The auto sector has been a relative underperformer for the last year or so. The talk was that because of the heightened commodity prices, the pressure on margins and at the same time the chip shortages which were making the sector a little vulnerable in terms of profitability and the performance. Have either of these two issues got sorted out? Of course not. Commodity prices are still very strong. However, the chip shortage is easing after Malaysia also got back into play. We expect that to get sorted out and then from an investor standpoint, we would look at that. Now that every negative has been factored in, the upcoming festival season and some good numbers on the auto companies can lead to at least a tactical play in the shorter term. But from a valuation perspective from a two to three years, they are fairly comfortable in terms of how they are trading.
Do you like anything among the beaten down financials or financials that have not really performed like Kotak Bank, HDFC Bank? PSUs have already moved up led by SBI. Axis, ICICI have also done well. but Kotak and HDFC Bank have moved sideways.

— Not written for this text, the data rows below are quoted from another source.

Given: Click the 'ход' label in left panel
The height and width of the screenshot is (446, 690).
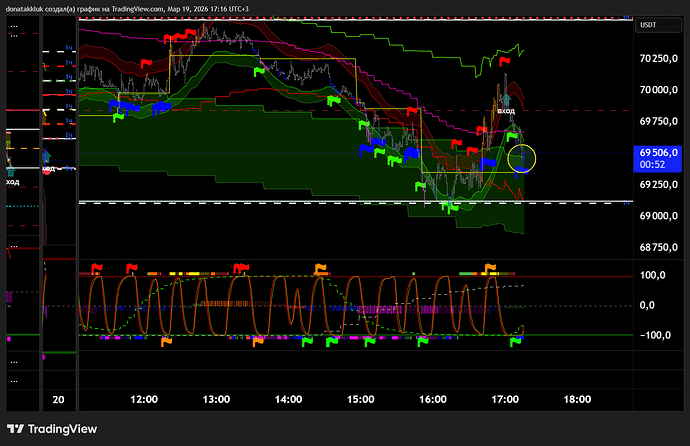Looking at the screenshot, I should click(x=12, y=182).
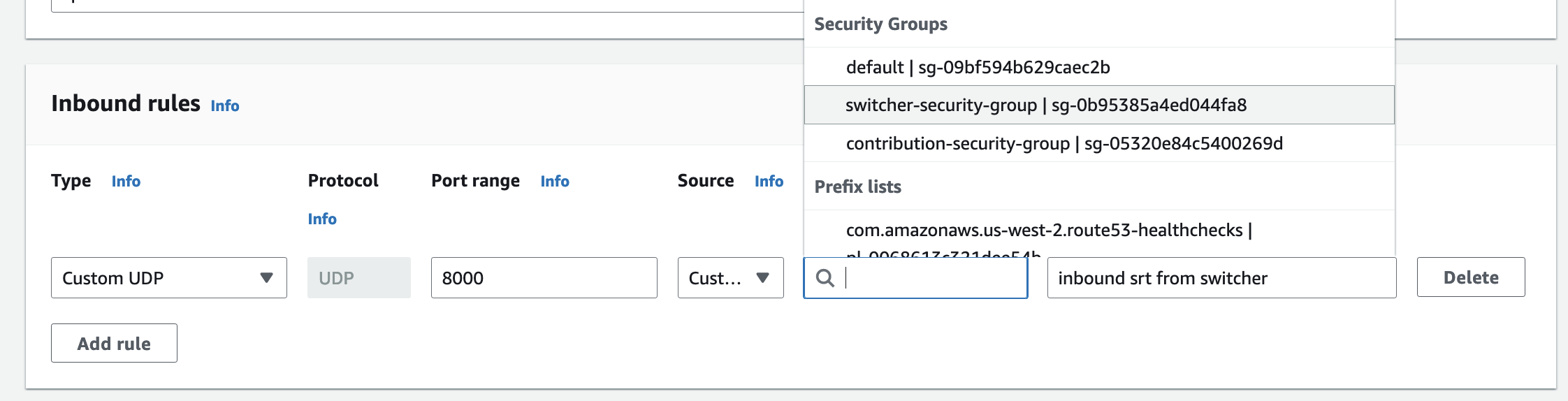
Task: Click the Prefix lists section heading
Action: pyautogui.click(x=857, y=187)
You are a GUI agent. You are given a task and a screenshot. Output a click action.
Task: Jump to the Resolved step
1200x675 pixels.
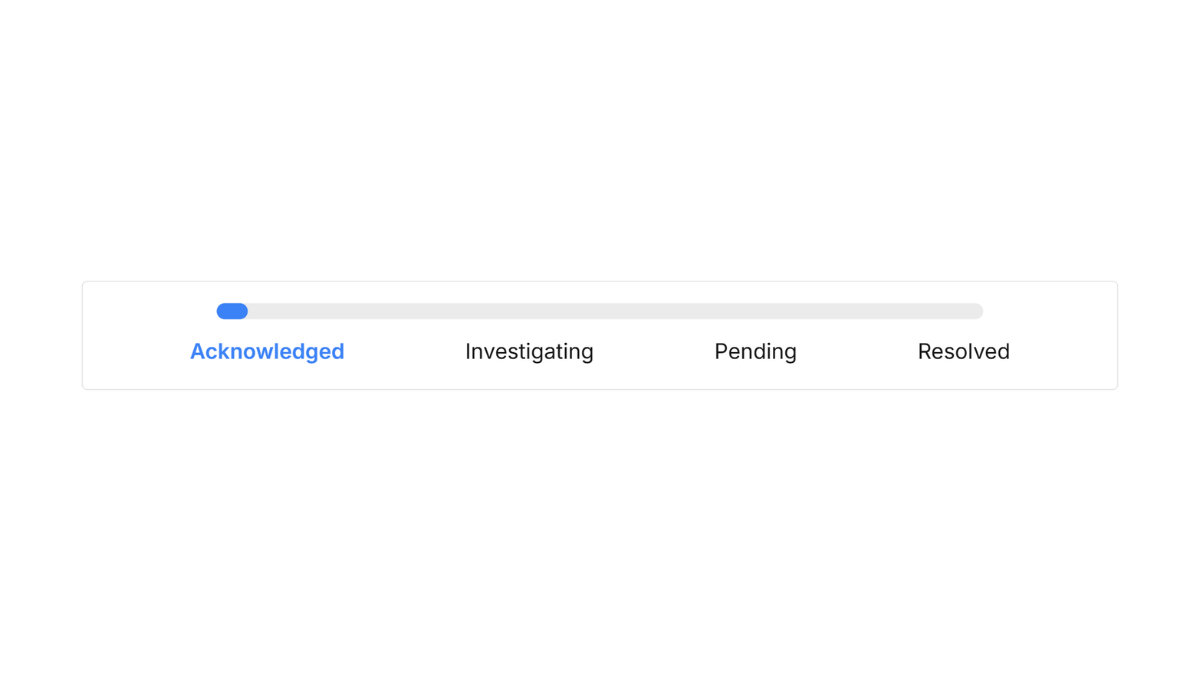963,352
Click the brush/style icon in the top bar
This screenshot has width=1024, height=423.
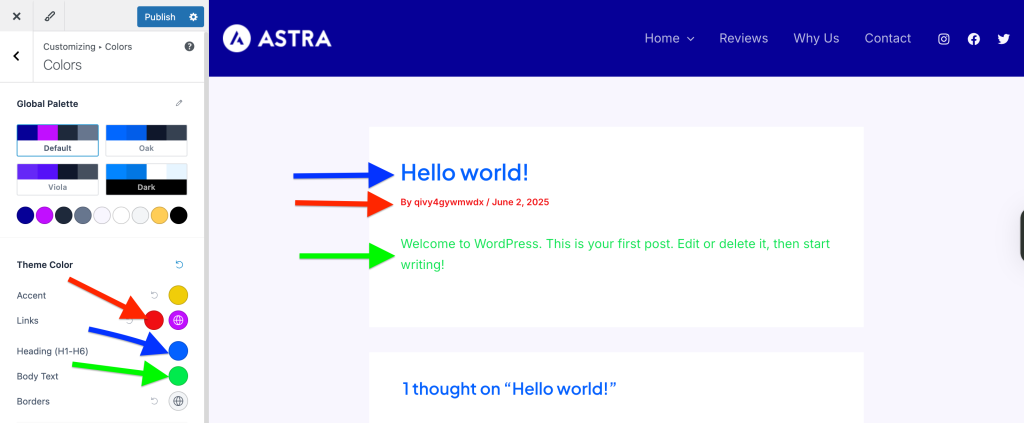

That is a promising area, especially the private banks. However, from a banking perspective, the most critical aspect is basically credit growth. The moment we see some amount of traction coming back on a system wide growth as well as credit growth for companies, we may see this sector coming back into action. Also the asset quality pain which was there is starting to subside as well. Maybe good trade is available on the banking side but in any case, other financials like insurance companies or AMCs are what we also like.
There are three AMCs and yesterday Birla AMC got listed. Does it interest you or you have looked at the previous ones HDFC, Nippon, etc? Some people find them expensive.
No AMC is a fantastic business. The amount of penetration in terms of mutual funds as a proportion of the household savings provides a fantastic opportunity. At the same time, as the generation Z starts working and manage savings, incrementally we are seeing that the risk taking ability of those early stage investors is pretty high. That makes a great case for them to route their savings into the AMCs.
As we are looking at the SIP numbers on a month to month basis, we are pretty positive on the whole sector. Of course, the valuations are a tad expensive but given the amount of cash they are throwing every quarter and the return on equity on an overall basis, the business has good promise over the medium to long term.
What would please the market? What kind of focus or area should be touched upon in the Budget?
From a budget perspective, basically the fiscal state is pretty good as tax collections have been pretty robust. What we have seen till now is continued support from the government on the supply side. Of course, that is the focus area we would want to be continued in terms of incentivising the industry.
Also we would like the government to do more capex as they have adequate resources. At the same time from a market perspective and as an industry participant, we would always want a more favourable regime for alternate investment funds as well category three. But from an overall perspective, a continued focus on capex would be very encouraging.